Arrête les frais judiciaires des appels à 1'600 fr., les met à concurrence de 800 fr. à la charge de D______ et à concurrence de 800 fr. à la charge des mineures A______ et B______, solidairement entre elles, et les compense avec les avances effectuées, qui demeurent acquises à l'Etat de Genève.

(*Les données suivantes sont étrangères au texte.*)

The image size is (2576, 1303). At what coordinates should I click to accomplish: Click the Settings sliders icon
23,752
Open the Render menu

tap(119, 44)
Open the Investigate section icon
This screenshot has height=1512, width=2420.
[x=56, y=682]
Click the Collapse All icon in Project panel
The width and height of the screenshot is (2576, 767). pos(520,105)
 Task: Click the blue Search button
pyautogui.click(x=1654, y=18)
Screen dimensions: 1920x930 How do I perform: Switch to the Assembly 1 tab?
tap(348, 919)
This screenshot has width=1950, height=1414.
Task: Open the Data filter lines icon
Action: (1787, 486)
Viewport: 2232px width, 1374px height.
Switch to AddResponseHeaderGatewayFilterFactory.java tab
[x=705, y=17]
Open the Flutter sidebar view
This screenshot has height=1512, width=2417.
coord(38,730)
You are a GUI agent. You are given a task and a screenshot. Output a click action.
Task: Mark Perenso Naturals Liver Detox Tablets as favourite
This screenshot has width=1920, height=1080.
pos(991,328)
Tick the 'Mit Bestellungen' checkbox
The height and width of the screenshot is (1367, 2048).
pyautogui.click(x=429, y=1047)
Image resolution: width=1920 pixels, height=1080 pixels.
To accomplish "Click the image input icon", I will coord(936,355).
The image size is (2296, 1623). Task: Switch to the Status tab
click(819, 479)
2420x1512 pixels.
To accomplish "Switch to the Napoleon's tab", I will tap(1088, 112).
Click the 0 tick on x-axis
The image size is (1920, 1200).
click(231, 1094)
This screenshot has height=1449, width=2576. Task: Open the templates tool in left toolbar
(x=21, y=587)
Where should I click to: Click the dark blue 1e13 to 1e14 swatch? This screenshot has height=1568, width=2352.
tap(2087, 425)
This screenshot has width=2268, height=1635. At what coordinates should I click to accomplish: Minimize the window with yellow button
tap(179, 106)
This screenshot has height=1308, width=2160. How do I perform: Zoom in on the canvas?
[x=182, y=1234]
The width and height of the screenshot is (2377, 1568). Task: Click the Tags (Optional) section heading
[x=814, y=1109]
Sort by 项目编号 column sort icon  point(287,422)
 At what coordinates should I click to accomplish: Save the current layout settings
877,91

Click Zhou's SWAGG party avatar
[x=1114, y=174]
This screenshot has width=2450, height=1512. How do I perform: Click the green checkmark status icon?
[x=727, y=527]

Dit que chaque partie supporte ses propres dépens d'appel.

Siégeant :

Monsieur Ivo BUETTI, président; Madame Nathalie RAPP et Monsieur
Jean REYMOND, juges; Madame Camille LESTEVEN, greffière.

 

Le président :

Ivo BUETTI

 

La greffière :

Camille LESTEVEN

 

 


 


Indication des voies de recours
:

 

Conformément aux art. 72 ss de la loi fédérale sur le Tribunal fédéral du 17 juin 2005 (LTF; RS 173.110), le présent arrêt peut être porté dans les trente jours qui suivent sa notification avec expédition complète (art. 100 al. 1 LTF) par-devant le Tribunal fédéral par la voie du recours en matière civile.

 

Le recours doit être adressé au Tribunal fédéral, 1000 Lausanne 14.

 

Valeur litigieuse des conclusions pécuniaires au sens de la LTF supérieure ou égale à 30'000 fr.